Shiekh Mohamed Abdi Aware, the presiding judge, read the verdict to the press inside the court. He said that each of the pirates would face three years in prison.
A crew member aboard the Liberty Sun, the ship which was unsuccessfully attacked Tuesday, managed to e-mail his mother while the ship was under fire. "We are under attack by pirates, we are being hit by rockets. Also bullets."
Katy Urbik said her heart stopped as she read that in an e-mail from her son Thomas.
"We are barricaded in the engine room and so far no one is hurt. [A] rocket penetrated the bulkhead but the hole is small. Small fire too but put out," the message from her son continued.
"Navy is on the way and helos and ships are coming. I'll try to send you another message soon. [G]ot to go now. I love you mom and dad and all my brothers and family."
Ubrik, of Wheaton, Illinois, said her son e-mailed again half an hour later. "The Navy has showed up in full force and we are now under military escort ... all is well. I love you all and thank you for the prayers," his message said.

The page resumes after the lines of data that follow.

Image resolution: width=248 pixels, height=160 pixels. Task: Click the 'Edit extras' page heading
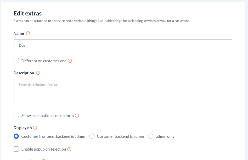[x=27, y=13]
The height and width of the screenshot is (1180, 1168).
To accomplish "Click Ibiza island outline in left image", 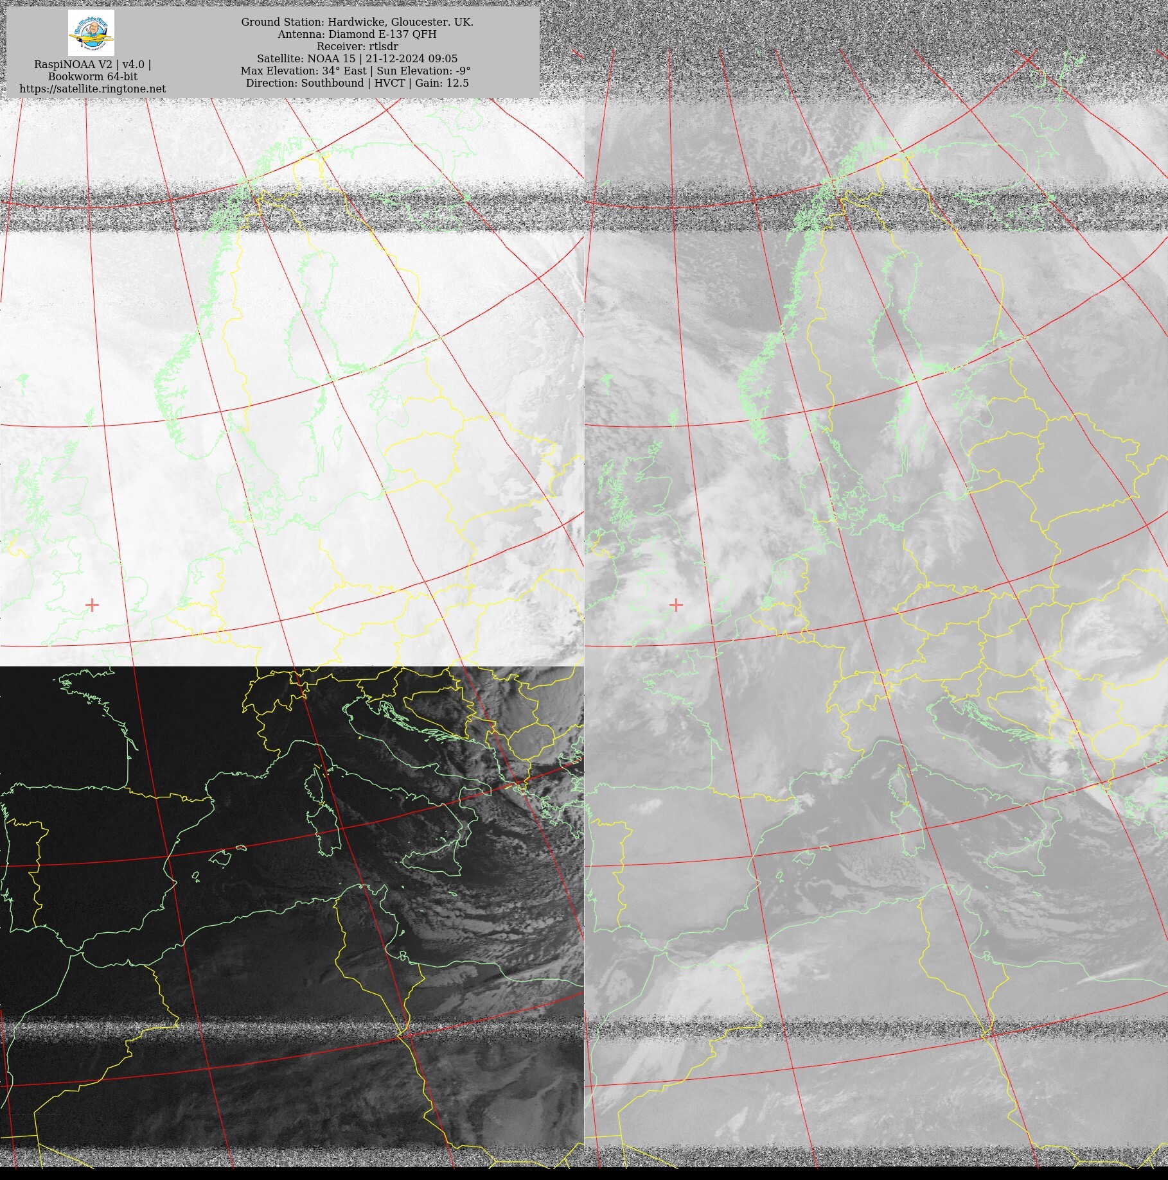I will tap(195, 874).
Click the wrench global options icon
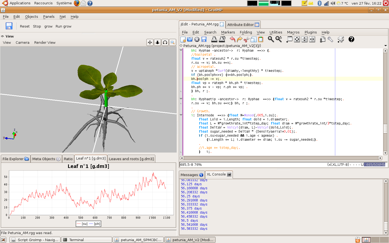Viewport: 389px width, 243px height. [330, 39]
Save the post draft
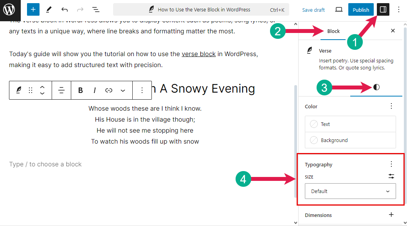Image resolution: width=407 pixels, height=226 pixels. pos(313,9)
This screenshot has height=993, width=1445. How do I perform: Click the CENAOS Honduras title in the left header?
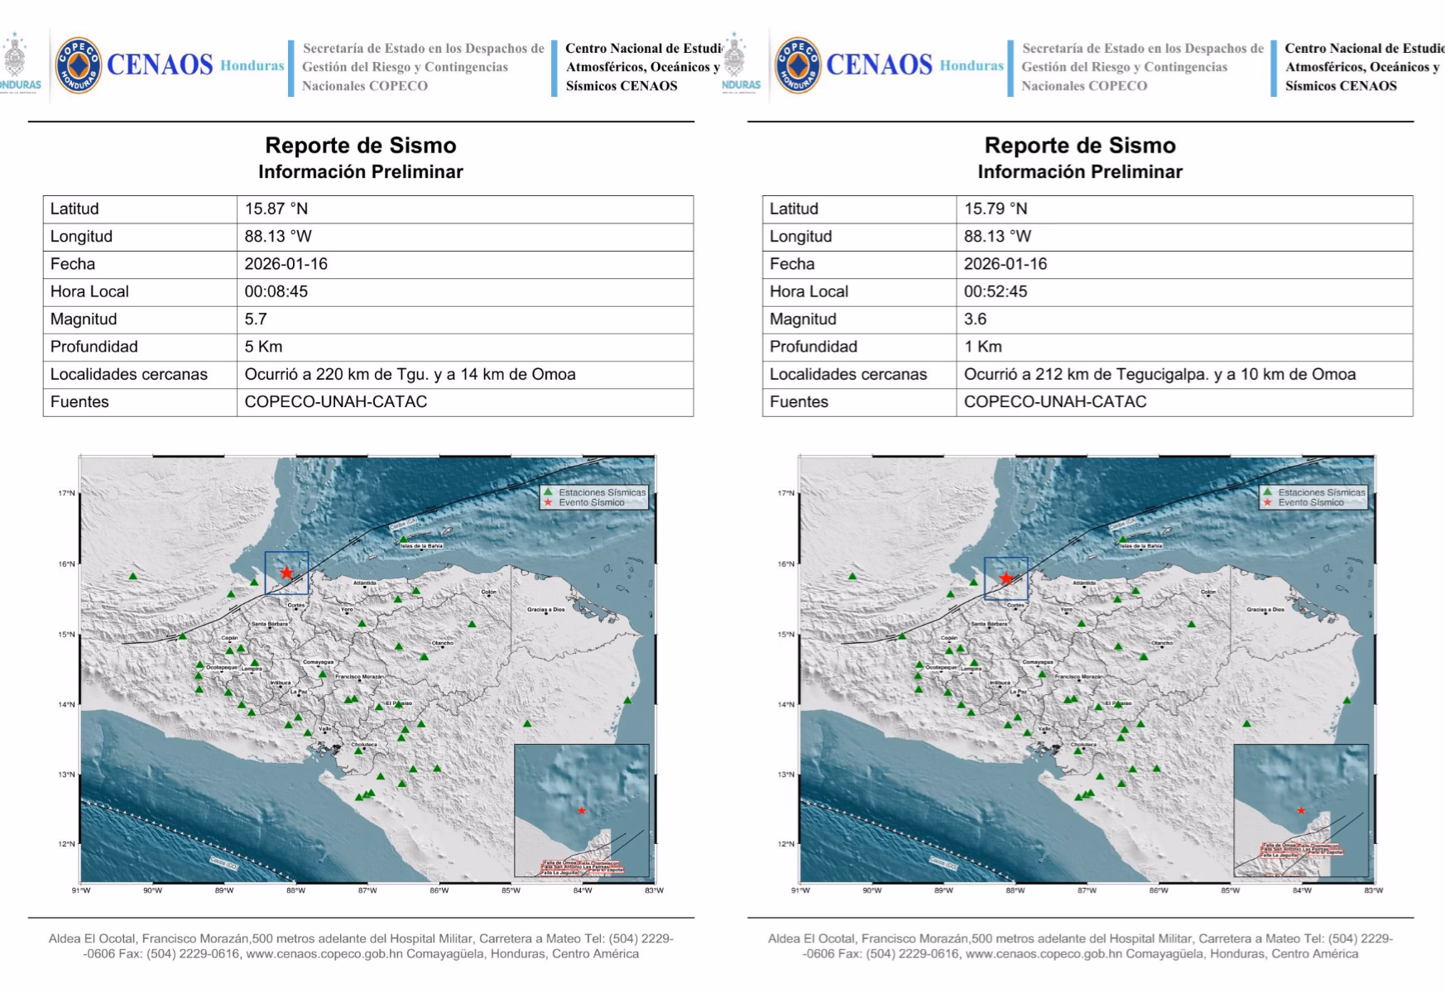click(195, 65)
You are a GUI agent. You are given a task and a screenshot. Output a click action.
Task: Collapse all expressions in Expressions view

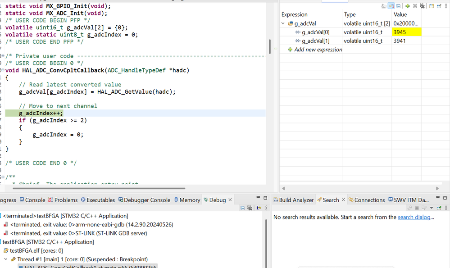click(398, 6)
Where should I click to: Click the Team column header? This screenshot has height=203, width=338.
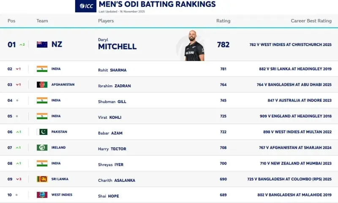42,21
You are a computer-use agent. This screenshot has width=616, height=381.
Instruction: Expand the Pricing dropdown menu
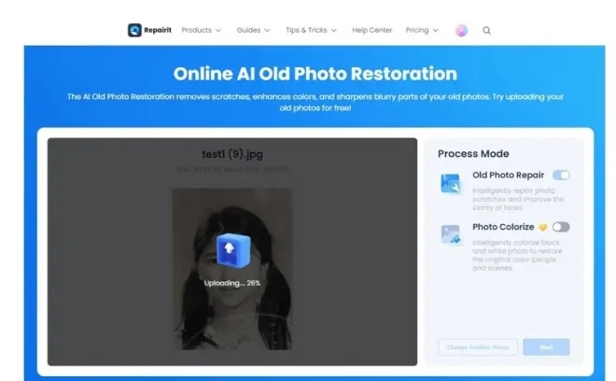click(422, 30)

The ordeal followed a tense week for the family, said Ubrik, who had closely followed news of the hijacking of the Maersk Alabama and the kidnapping of its captain.
She said of receiving her son's shocking e-mail:
"My heart stopped as soon as I realized there wasn't going to be a 'just kidding' after his comment. Because I had heard from his earlier [Tuesday] morning, saying they had a plan with the Navy, they were being monitored, they had been practicing drills to get into the engine room."
"I opened up my e-mail and it was one of those surreal moments where, am I really reading this?"
After the thwarted attack on the Liberty Sun, the vessel was being escorted by the USS Bainbridge -- the same ship carrying Phillips after his dramatic rescue Sunday.
About 20 U.S. citizens are aboard the Liberty Sun, delivering humanitarian supplies from the U.N. World Food Programme, CARE and other groups, two senior defense officials told CNN.
Pirates off the coast of Somalia seized two other freighters Tuesday.
First, they hijacked the MV Irene EM, a 35,000-ton Greek-owned bulk carrier, according to a NATO spokesman and the European Union's Maritime Security Center.
The crew of the Greek carrier was thought to be unhurt and ships have been warned to stay clear of the area for fear of further attack, the Security Center said.
Later Tuesday, pirates on four skiffs seized the 5,000-ton MV Sea Horse, a Lebanese-owned and Togo-flagged vessel, Cmdr. Chris Davies said from NATO's Maritime Component Command Headquarters in Northwood, England.
Details about the ship and its crew weren't immediately available.
The two freighters seized Tuesday are the third and fourth vessels to be hijacked in two days off the Somali coast.
Pirates on Monday hijacked two Egyptian fishing boats carrying a total of between 18 and 24 people, the Egyptian Information Ministry told CNN.
The Egyptian Foreign Ministry is working to end the hijacking, the information ministry said.
Piracy accelerated after the fall of the Somali government in the early 1990s and began to flourish after shipping companies started paying ransoms. Those payments started out being in the tens of thousands of dollars and have since climbed into the millions.
advertisement
Some experts say companies are simply making the problem worse by paying the pirates.
About 16,000 ships a year pass through the region, according to the French Foreign Ministry.